Edward Reesor
Trusted Information Resource
Now here's a "fun" discussion topic that came up in our office. I was explaining to our staff how our company is responsible to track the entire lifespan of our product from design to contract manufacturing, shipping, distribution to final disposal - all in the name of patient protection and risk management/mitigation. The idea being that any one of these stages could affect the risk to the patient (at the end of the day, its patient safety that is the end goal).

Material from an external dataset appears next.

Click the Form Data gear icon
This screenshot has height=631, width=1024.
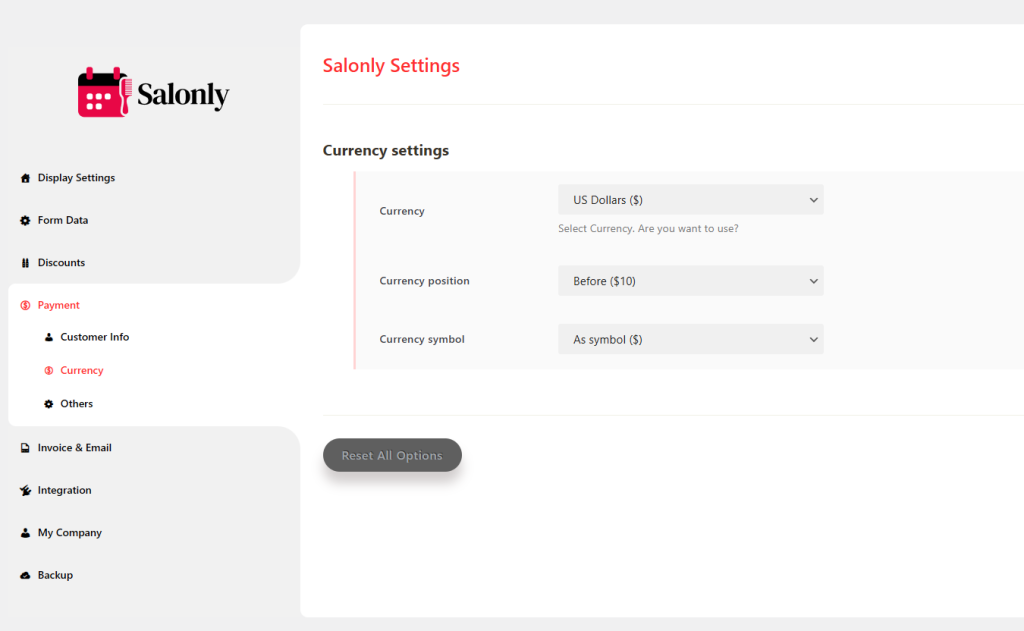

Therefore, if any one of these steps negatively impacts our product from reaching the patient, does this count as an increased risk to the system and are we responsible? If there are multiple substitutions on the market, then one can say that this doesn't in fact impact patient safety and therefore the risk is minimal (how those substitutes reach the patient would not be our responsibility)? Do we just do a quick risk assessment and say, "Well that's too bad for the patient that they can't get our product anymore but that's as far as we are willing to go"?
Then it came up that the increased regulatory commitments are causing changes to notifying bodies as well as global distribution as companies assess whether to stay in certain markets, all based on cost and value. Therefore the question is this: What is the role of changing regulatory commitments to increasing risk to a patient if said changes cause a retreat from the market? Do we just note it as part of a management decision and assess the risk to the company itself or in reference to the patient population that will no longer have access to the product?
Sorry for the long post but I just had to ask my esteemed colleagues.